An Eternal Question
It’s a question bantered about constantly in publishing circles—and often with different answers.
What variables make a book sell into the hands of readers?
I don’t pretend to have the answer for you in this entry about the writing life but it’s something that I continue to learn about and investigate. I’ve mentioned and recommended reading Making the List by Simon and Schuster Editor-in-Chief Michael Korda. It’s not your typical how-to-write book and one that can be acquired quite inexpensively through Amazon.com’s used books. I found the book fascinating reading because it analyzes all of the bestseller lists from the last century. While getting on the bestseller list isn’t always the best indicator of sales, typically bestseller books have sold in a particular volume.
While Korda’s book is a great educational experience, you witness in black and white the lack of rhyme or reason for certain books and why they catch the public’s attention and imagination to make the list. The prediction part of the process is almost impossible and something editors talk about among each other (and writers would love to listen because they want to sell their book proposals to these editors). Editors and publishing executives make their best and most educated “guess” at what will sell to readers, then work hard at the marketing aspects and stand back to see what will happen. Those results are often surprising—to everyone in the process.
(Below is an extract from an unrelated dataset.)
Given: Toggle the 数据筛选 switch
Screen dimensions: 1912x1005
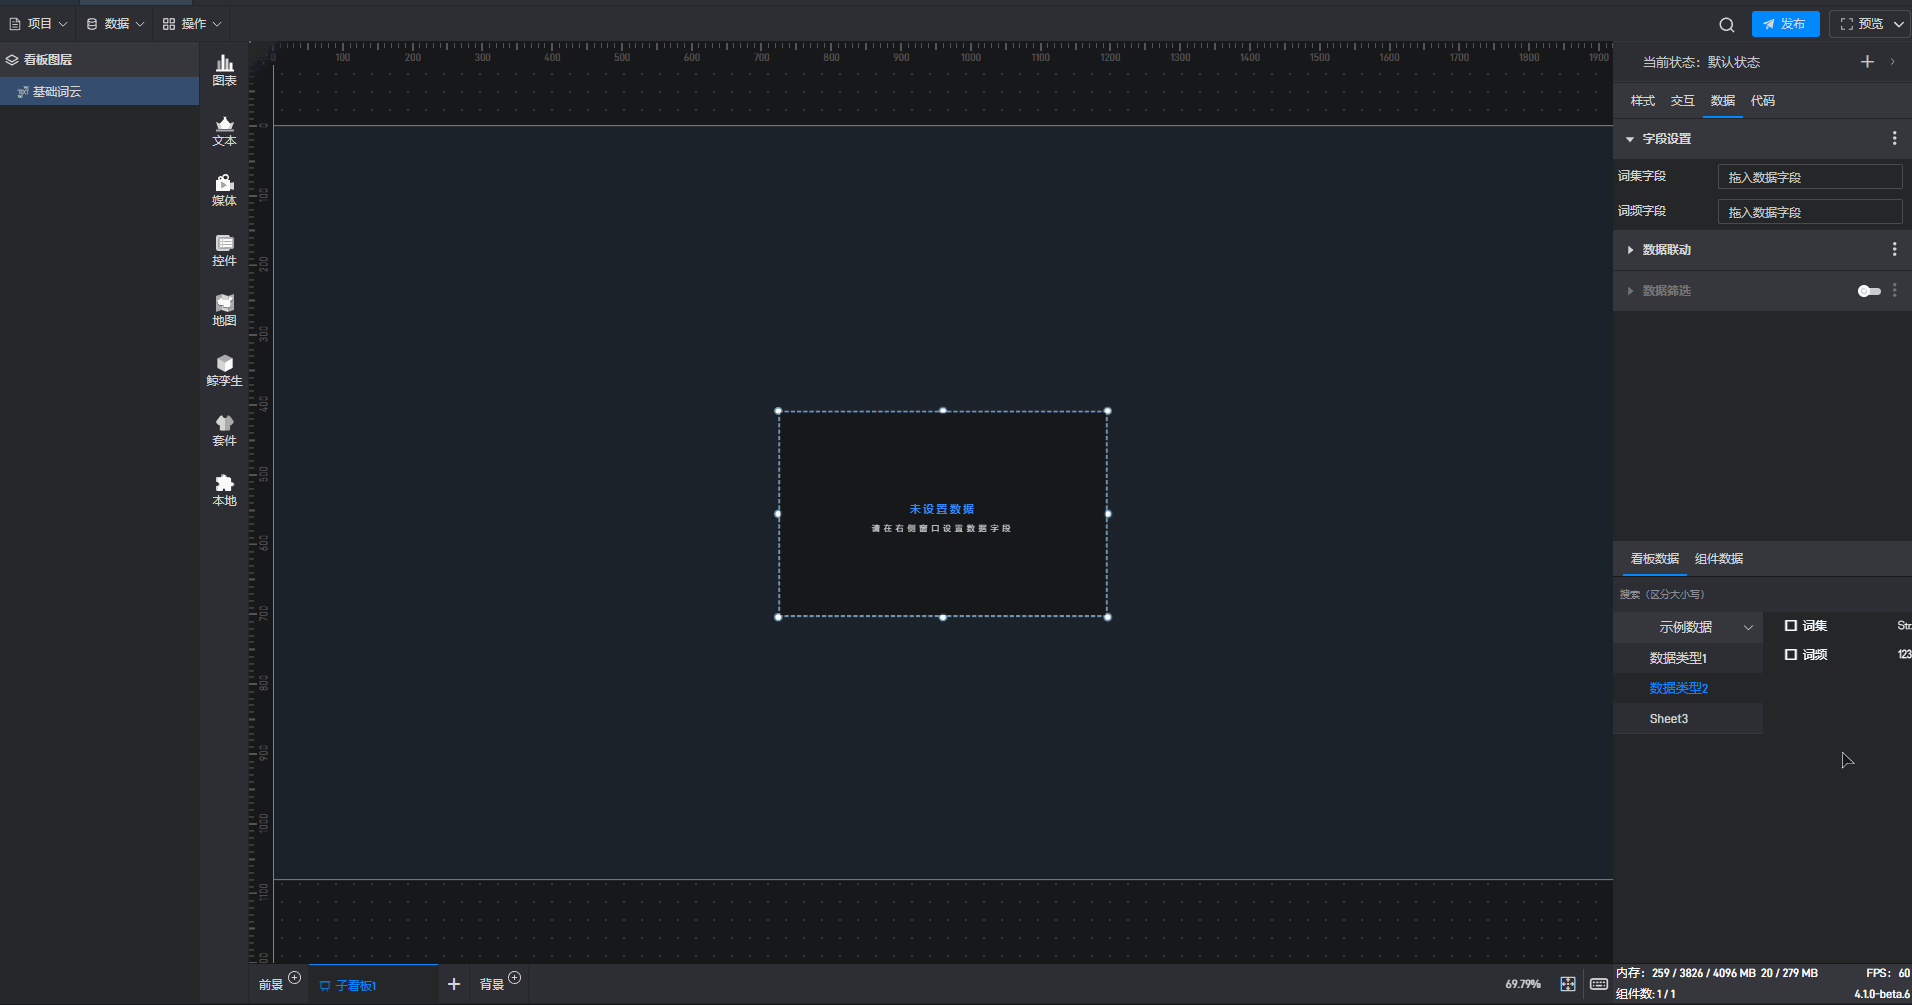Looking at the screenshot, I should (x=1868, y=291).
This week, Editor-in-Chief of Publisher’s Weekly, Sara Nelson, has a clever article on the topic called “Read My Tattoo.” She tackles this topic and tells about a serious fiction book with some different marketing efforts. (I’ve not read this book.) She writes about the difficulty to market these “serious fiction books” saying, “Just don’t tell it to Riverhead editor Sean MacDonald, who has just released The Brief and Frightening Reign of Phil, a 130-page $13 paperback novel on a 1984-ish theme from George Saunders, author of the well respected but heretofore not blockbusterish Pastoralia. In most other hands, this oddball offering would languish in all the usual ways; but MacDonald—whose title, tellingly, is both senior editor and online creative director—has embarked on a grass-roots, anti-hype hype campaign geared at the 20- and 30-something audience he knows well: smart, hip, Internet-savvy readers suspicious of any marketing campaign that seems too slick. His promotions include hand-screened (by him and his art director) T-shirts designed by cultish graphic and fashion designers, temporary tattoos, a Web site, blog outreach and a very, very unusual letter from the author to booksellers. Whether Phil will become a bestseller remains to be seen, but potential readers’ consciousnesses have definitely been raised—at a recent Saunders reading at a New York B&N, over 200 people showed up. If only such creative thinking would wake up the sluggish and entrenched among us, many of whom still believe that it’s somehow uncool to admit that books, like any, forgive the expression, consumer product, need to be marketed.”
Ok, do I have any answers for you to the eternal question? No, but I will admit to continually learning more and trying new ways to reach different audiences. Each of us are looking for the Tipping Point when the book will capture the greatest possible audience.